LegalCrystal Citation
SubjectProperty
CourtAllahabad High Court
Decided On
Judge
Reported in(1888)ILR10All123
AppellantSheo Sahai
RespondentChajju
Excerpt:
pre-emption - rival suits--each pre-emptor made defendant in the other's suit--suits tried together, but decided by separate decrees--decree allowing pre-emption in one case only on condition of default by other pre-emptor--finality of decree in superior pre-emptor's suit--appeal by inferior pre-emptor in his own suit--appellate court not competent to alter decree so as to affect superior pre-emptor's right. - - 1. the facts of this ease are very fully and clearly stated in the referring order of our brother mahmood......addressed to us was based upon the sixth plea taken in the memorandum of appeal, namely, that the decree passed in favour of the defendant-appellant in suit no. 130 having become final by reason of no appeal being preferred from it, the matters in issue between him and the plaintiff no. 131, respondent before us and defendant in suit 130, had been heard and finally determined, and could not be again tried and determined in the appeal from the decree passed in suit 131. we are upon consideration constrained to hold that this contention is a sound one and must prevail. it is true that the first court tried the two suits 130 and 131 together and disposed of them by a single judgment; but separate decrees were prepared, each of which was appealable by the party or parties aggrieved thereby,.....
Judgment:

Straight and Brodhurst, JJ.

1. The facts of this ease are very fully and clearly stated in the referring order of our brother Mahmood.

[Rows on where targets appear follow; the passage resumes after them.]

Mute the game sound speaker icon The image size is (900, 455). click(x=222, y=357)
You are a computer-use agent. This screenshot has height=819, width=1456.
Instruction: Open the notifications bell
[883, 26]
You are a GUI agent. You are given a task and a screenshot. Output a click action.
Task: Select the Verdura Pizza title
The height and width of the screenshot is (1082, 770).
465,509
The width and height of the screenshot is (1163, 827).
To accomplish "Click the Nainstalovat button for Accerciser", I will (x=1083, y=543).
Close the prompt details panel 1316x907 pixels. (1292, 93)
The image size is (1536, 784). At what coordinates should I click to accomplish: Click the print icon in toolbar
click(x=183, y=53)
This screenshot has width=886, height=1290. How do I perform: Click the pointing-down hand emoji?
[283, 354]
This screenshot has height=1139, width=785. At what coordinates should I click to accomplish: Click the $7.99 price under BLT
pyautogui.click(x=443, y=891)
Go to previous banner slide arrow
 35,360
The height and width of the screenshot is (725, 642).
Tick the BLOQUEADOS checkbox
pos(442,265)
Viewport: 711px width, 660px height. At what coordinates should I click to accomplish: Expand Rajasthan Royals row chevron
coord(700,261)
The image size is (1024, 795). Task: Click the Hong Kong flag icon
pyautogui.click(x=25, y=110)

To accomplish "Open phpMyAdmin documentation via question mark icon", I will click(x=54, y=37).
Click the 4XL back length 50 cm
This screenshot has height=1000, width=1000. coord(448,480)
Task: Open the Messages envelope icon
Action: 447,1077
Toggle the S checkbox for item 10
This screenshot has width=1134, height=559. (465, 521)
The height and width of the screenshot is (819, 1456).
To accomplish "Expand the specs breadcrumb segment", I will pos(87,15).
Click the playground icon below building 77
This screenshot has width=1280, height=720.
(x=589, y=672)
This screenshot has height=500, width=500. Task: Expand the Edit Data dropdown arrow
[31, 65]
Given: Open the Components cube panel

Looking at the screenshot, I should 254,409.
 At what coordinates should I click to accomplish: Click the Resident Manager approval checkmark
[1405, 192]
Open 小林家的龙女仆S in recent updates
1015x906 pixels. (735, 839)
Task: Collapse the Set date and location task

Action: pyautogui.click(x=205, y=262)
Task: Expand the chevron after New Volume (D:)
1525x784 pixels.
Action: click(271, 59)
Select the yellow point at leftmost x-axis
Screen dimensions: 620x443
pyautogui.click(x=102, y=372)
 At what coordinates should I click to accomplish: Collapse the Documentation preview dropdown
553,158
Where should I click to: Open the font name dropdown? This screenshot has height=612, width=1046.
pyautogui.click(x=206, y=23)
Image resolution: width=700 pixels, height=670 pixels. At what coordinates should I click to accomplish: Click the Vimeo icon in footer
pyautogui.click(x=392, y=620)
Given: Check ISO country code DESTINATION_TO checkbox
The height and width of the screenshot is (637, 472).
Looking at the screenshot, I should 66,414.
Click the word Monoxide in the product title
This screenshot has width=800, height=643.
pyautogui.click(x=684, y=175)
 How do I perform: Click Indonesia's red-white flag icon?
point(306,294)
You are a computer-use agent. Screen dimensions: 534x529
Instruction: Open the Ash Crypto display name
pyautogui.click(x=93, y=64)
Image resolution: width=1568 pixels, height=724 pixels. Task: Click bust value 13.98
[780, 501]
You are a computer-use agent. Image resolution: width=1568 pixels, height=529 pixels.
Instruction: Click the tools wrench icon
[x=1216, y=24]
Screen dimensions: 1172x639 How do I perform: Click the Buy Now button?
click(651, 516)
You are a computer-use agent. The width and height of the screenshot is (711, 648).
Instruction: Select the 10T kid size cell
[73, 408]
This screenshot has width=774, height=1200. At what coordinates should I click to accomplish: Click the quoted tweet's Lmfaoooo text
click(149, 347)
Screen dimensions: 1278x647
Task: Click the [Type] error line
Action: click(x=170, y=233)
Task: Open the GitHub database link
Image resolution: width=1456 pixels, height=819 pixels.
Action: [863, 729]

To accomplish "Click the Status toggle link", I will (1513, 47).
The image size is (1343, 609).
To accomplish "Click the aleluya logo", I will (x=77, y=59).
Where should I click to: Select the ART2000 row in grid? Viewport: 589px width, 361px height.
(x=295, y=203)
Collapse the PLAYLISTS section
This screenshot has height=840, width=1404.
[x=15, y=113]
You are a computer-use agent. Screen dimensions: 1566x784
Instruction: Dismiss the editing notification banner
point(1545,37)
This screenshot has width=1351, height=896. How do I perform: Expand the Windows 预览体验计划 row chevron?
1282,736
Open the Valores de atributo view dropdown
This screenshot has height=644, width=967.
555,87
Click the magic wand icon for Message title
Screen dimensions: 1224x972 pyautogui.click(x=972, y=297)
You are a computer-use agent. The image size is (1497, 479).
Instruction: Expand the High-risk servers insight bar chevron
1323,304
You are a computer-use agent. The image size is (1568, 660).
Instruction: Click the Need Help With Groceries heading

The only argument addressed to us was based upon the sixth plea taken in the memorandum of appeal, namely, that the decree passed in favour of the defendant-appellant in suit No. 130 having become final by reason of no appeal being preferred from it, the matters in issue between him and the plaintiff No. 131, respondent before us and defendant in suit 130, had been heard and finally determined, and could not be again tried and determined in the appeal from the decree passed in suit 131. We are upon consideration constrained to hold that this contention is a sound one and must prevail. It is true that the first Court tried the two suits 130 and 131 together and disposed of them by a single judgment; but separate decrees were prepared, each of which was appealable by the party or parties aggrieved thereby, and, failing such appeal, finally settled the question between the plaintiff on the one side and the defendant on the other. In suit 130 as between the plaintiff Chajju and the defendant Sheo Sahai, the decree determined the issues as to the former's preferential right over the latter, and the amount to be paid, and directed the period within which it was to be paid, in accordance with the provisions of Section 214 of the Civil Procedure Code. This decree still stands, and the Rs. 4,000 having been paid in by Chajju, the decree-holder, within the specified time, he has now become entitled to possession of the property. It was from this decree that Sheo Sahai, the respondent before us, should have appealed, if he desired to get rid of the decision in regard to the plaintiff Chajju's right to pre-empt, and not having done so, it was not competent for the Judge in the appeal from the decree in suit 131 to re-open the questions between those two persons.

2. In so far, therefore, as his decision dwelt with those matters and his decree affects Chajju, this appeal must be and it is decreed with costs, and the respondent's appeal to the Lower Appellate Court quoad Chajju dismissed with costs.